> [Text excerpt]
American politician John Quincy Adams served as President of the United States (1825–1829) and United States Secretary of State (1817–1825). Prior to being president, he had served as United States Senator from Massachusetts (1803–1808) and had diplomatic experience as United States Minister to United Kingdom (1815–1817), Russia (1809–1814), Prussia (1797–1801) and the Netherlands (1794–1797). After losing the 1828 presidential election, he served as a member of the U.S. House of Representatives from Massachusetts for 17 years. He is the only American president to be elected to the House of Representatives after leaving office.

== Early political career ==

John Quincy Adams was appointed as United States Minister to the Netherlands and ambassador to the Netherlands by George Washington. He was also appointed as ambassador to Prussia by his father, John Adams. He was elected to the Massachusetts Senate in 1802. He ran for election for the United States House of Representatives from the Suffolk district, but narrowly lost the election. Soon, he resigned from the Massachusetts Senate on his election to the United States Senate from Massachusetts.

> [Provided material]
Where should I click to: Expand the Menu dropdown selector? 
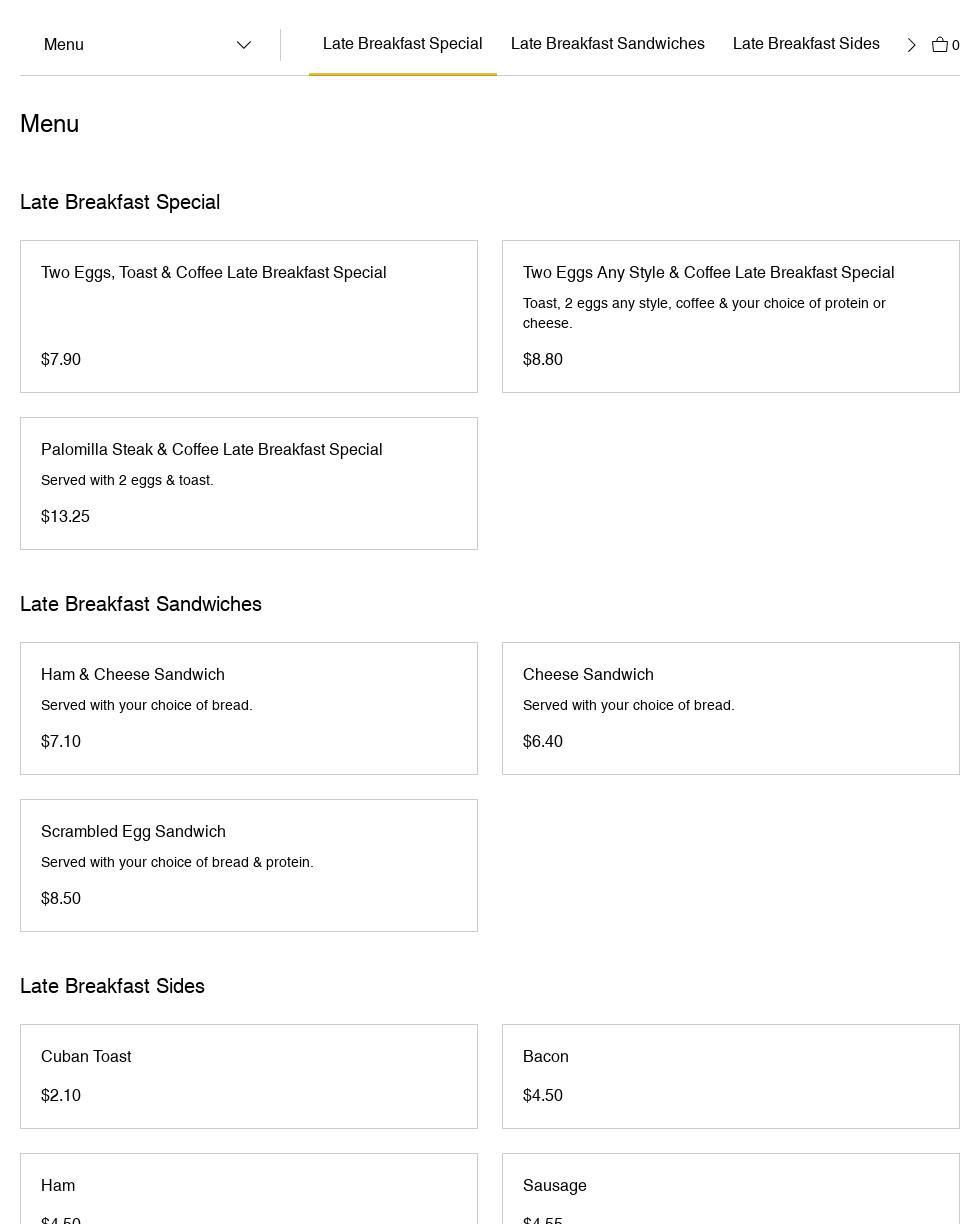pos(147,45)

> [Tasks to perform]
a. Print the passage on John Quincy Adams above from "John Quincy Adams was" to "Senate from Massachusetts.".
b. Using the passage on John Quincy Adams, state whether each statement agrees with it, and quote the deciding words: (i) George Washington appointed Adams as ambassador to Prussia. (ii) After losing the 1828 presidential election, Adams served in the U.S. House of Representatives from Massachusetts for 17 years. (iii) Adams won his race for the United States House of Representatives from the Suffolk district.

> [Exercise responses]
a.
John Quincy Adams was appointed as United States Minister to the Netherlands and ambassador to the Netherlands by George Washington. He was also appointed as ambassador to Prussia by his father, John Adams. He was elected to the Massachusetts Senate in 1802. He ran for election for the United States House of Representatives from the Suffolk district, but narrowly lost the election. Soon, he resigned from the Massachusetts Senate on his election to the United States Senate from Massachusetts.

b.
(i) No: "He was also appointed as ambassador to Prussia by his father, John Adams."
(ii) Yes: "After losing the 1828 presidential election, he served as a member of the U.S. House of Representatives from Massachusetts for 17 years."
(iii) No: "He ran for election for the United States House of Representatives from the Suffolk district, but narrowly lost the election."